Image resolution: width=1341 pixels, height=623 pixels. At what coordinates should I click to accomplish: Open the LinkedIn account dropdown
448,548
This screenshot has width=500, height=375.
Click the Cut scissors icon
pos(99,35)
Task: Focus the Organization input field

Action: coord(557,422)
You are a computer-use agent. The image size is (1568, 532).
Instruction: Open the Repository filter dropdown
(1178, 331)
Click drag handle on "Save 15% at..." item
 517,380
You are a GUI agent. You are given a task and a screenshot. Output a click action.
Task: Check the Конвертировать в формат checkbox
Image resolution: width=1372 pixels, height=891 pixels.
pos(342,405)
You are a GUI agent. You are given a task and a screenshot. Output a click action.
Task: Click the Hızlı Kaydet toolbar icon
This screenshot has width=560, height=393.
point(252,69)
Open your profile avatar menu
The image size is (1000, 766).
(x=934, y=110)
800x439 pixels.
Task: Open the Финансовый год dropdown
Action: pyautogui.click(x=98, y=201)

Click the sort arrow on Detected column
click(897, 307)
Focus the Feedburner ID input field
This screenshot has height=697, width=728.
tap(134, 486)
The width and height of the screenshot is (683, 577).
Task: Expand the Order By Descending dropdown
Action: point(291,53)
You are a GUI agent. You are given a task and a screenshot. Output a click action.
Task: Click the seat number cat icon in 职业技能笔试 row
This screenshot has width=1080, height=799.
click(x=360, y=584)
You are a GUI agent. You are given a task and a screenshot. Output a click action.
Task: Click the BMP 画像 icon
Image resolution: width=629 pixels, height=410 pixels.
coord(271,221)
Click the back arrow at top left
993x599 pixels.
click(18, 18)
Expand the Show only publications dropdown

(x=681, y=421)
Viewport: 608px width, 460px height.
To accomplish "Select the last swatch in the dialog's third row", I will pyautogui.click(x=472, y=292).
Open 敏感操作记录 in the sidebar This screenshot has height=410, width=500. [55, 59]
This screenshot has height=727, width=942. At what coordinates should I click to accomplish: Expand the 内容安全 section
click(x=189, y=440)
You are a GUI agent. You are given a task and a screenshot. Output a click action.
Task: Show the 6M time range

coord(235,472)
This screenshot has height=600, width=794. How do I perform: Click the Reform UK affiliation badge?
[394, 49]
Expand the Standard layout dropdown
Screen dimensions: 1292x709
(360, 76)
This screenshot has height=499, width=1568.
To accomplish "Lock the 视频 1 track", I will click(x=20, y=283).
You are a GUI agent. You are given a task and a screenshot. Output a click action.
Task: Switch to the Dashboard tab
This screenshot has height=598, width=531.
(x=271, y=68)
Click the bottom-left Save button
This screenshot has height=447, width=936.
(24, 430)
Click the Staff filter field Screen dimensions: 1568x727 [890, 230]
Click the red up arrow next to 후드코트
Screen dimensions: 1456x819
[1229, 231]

★ ★ ★

* [EXERCISE REQUIREMENTS]: Wherever a line in the entries above holds "will", copy that line.

* [RESPONSE TO THIS TASK]:
To accomplish "Select the last swatch in the dialog's third row", I will pyautogui.click(x=472, y=292).
To accomplish "Lock the 视频 1 track", I will click(x=20, y=283).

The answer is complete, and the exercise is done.